Je suis en possession d'un powerbook G4 1,67 GHz.
Il y a peu de temps, j'ai fait un restauration de l'ordinateur un petit peu à l'arrache:
je ne trouvais plus le CD de restauration qui avait été fourni avec, donc j'ai tenté de le faire avec une version de mac OS.X.4 universelle, sauf que celle-ci ne fonctionnait pas sur cette ordi car il était sorti avec une version plus récente, donc j'ai restauré et formater le disque en mode target à l'aide d'un autre mac puis je l'ai redémarré. Il s'est trouvé que le système n'était pas très stable après(les enceintes internes ne fonctionnaient plus, et un des port firewire). Par la suite j'ai retrouvé les CDs fournit avec, j'ai pu restaurer l'ordinateur directement sans problème.

Le système est maintenant plus stable mais le son ne fonctionne toujours pas (les enceintes internes ne sont pas inscrites dans la parti son des préférences systèmes, mais la sortie externe fonctionne bien) et mon port firewire n'est toujours pas dans la partie réseau.

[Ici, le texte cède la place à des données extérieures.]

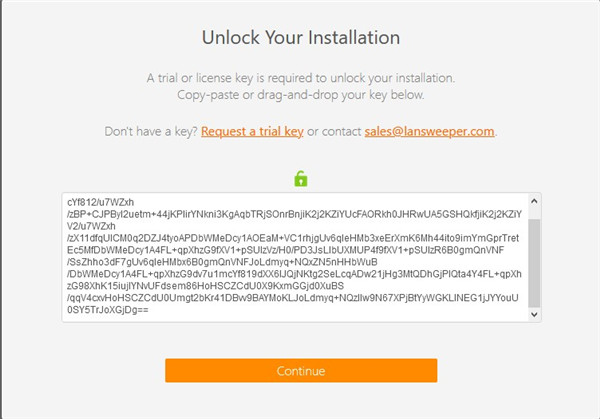This screenshot has height=419, width=600.
Task: Click the license key box scrollbar thumb
Action: pos(534,260)
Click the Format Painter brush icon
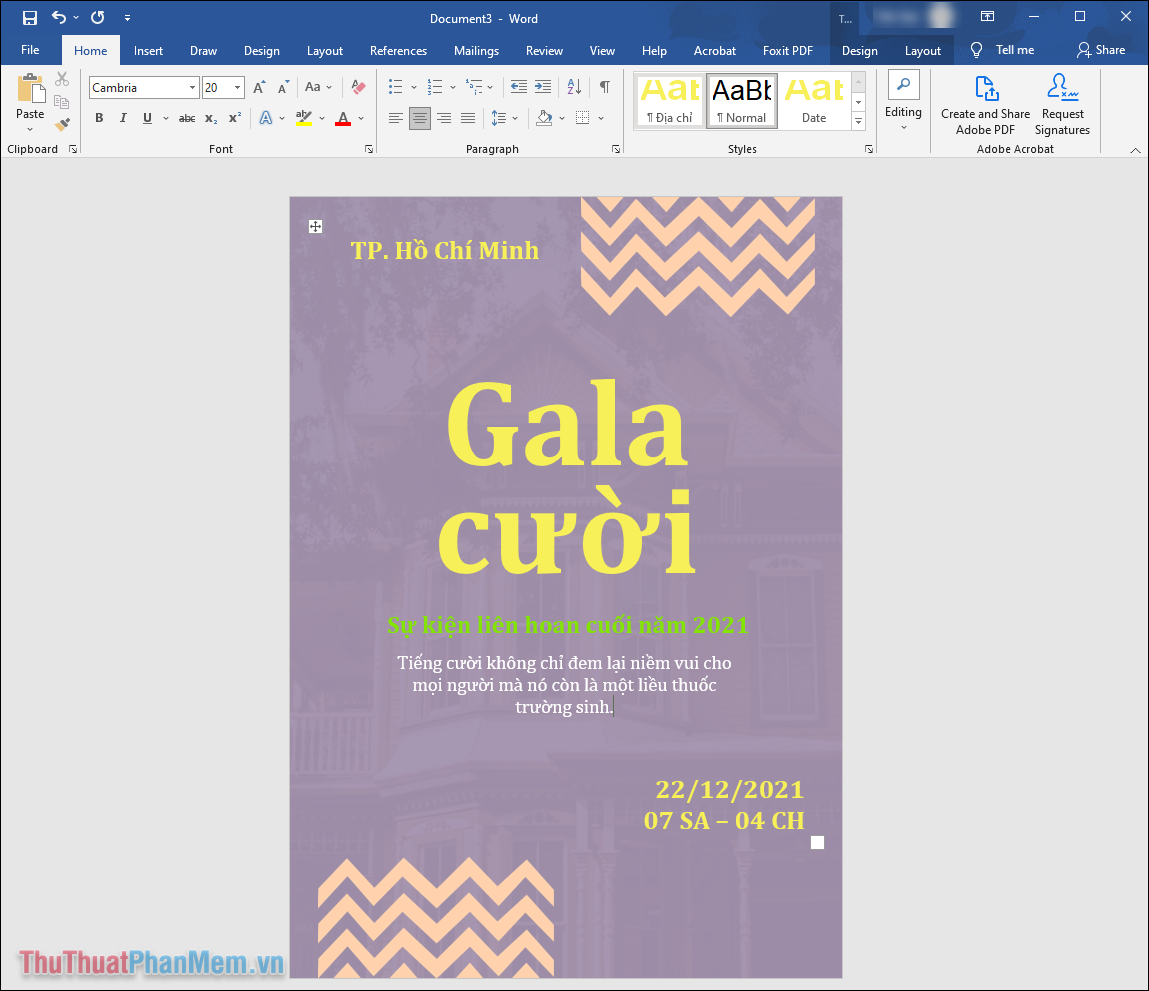Viewport: 1149px width, 991px height. click(x=62, y=125)
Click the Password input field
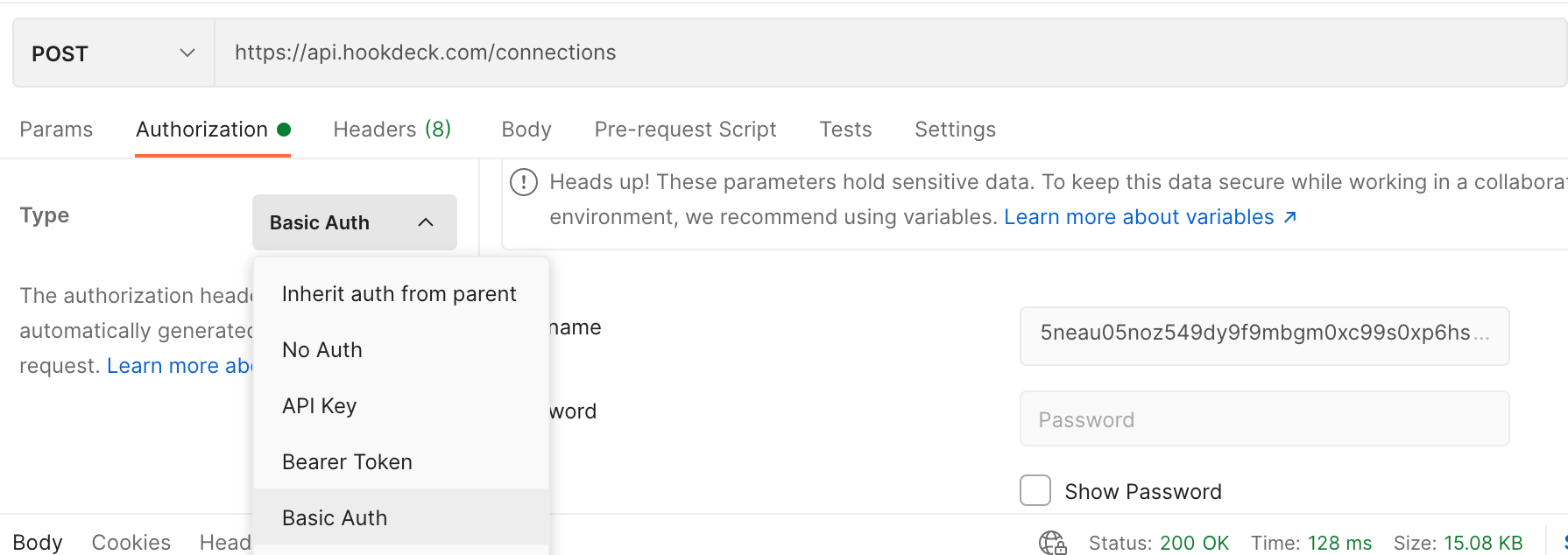1568x555 pixels. click(x=1263, y=419)
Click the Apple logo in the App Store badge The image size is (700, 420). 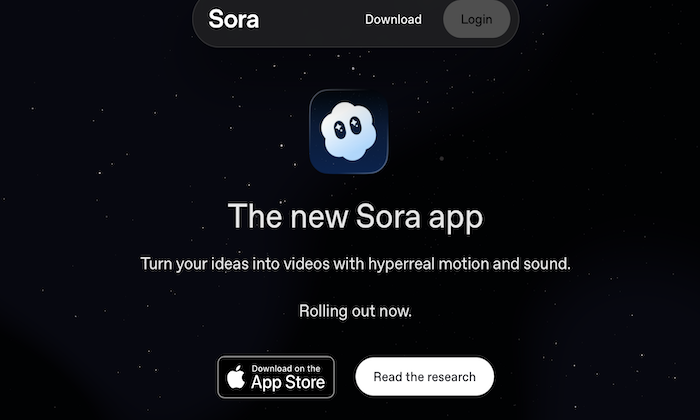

Je pense qu'il s'agit d'un problème de driver, mais je ne suis pas sur.

Quelqu'un connaît ce problème?

Merci d'avance.


----------



## Invité (13 Janvier 2010)

Essaie un reset PMU :

"_Resetting the Power Manager Unit (PMU) 
The PMU reset key sequence has been changed. Use the following procedure or the PMU 
Reset pad (see PMU RESET pads on logic board, below). 
1. If the computer is on, turn it off. 
2. Disconnect the power adapter and remove the main battery. 
3. Hold the power button down for five seconds, then release. 
4. Install the main battery and connect the power adapter. 
5. Press the power button to restart the computer._"


----------



## pascalformac (14 Janvier 2010)

et aller voir les sujets 

*son
(pref systeme ET configuration audio midi)

* reseau
(remplacement de fichiers)


passer un coup de mise à jour combinée et RE-réparer les autorisations


----------



## Liricantois (15 Janvier 2010)

Ya rien à y faire je n'arrive pas à comprendre pourquoi ca ne fonctionne plus, si ca se trouve la carte son est cuite...


----------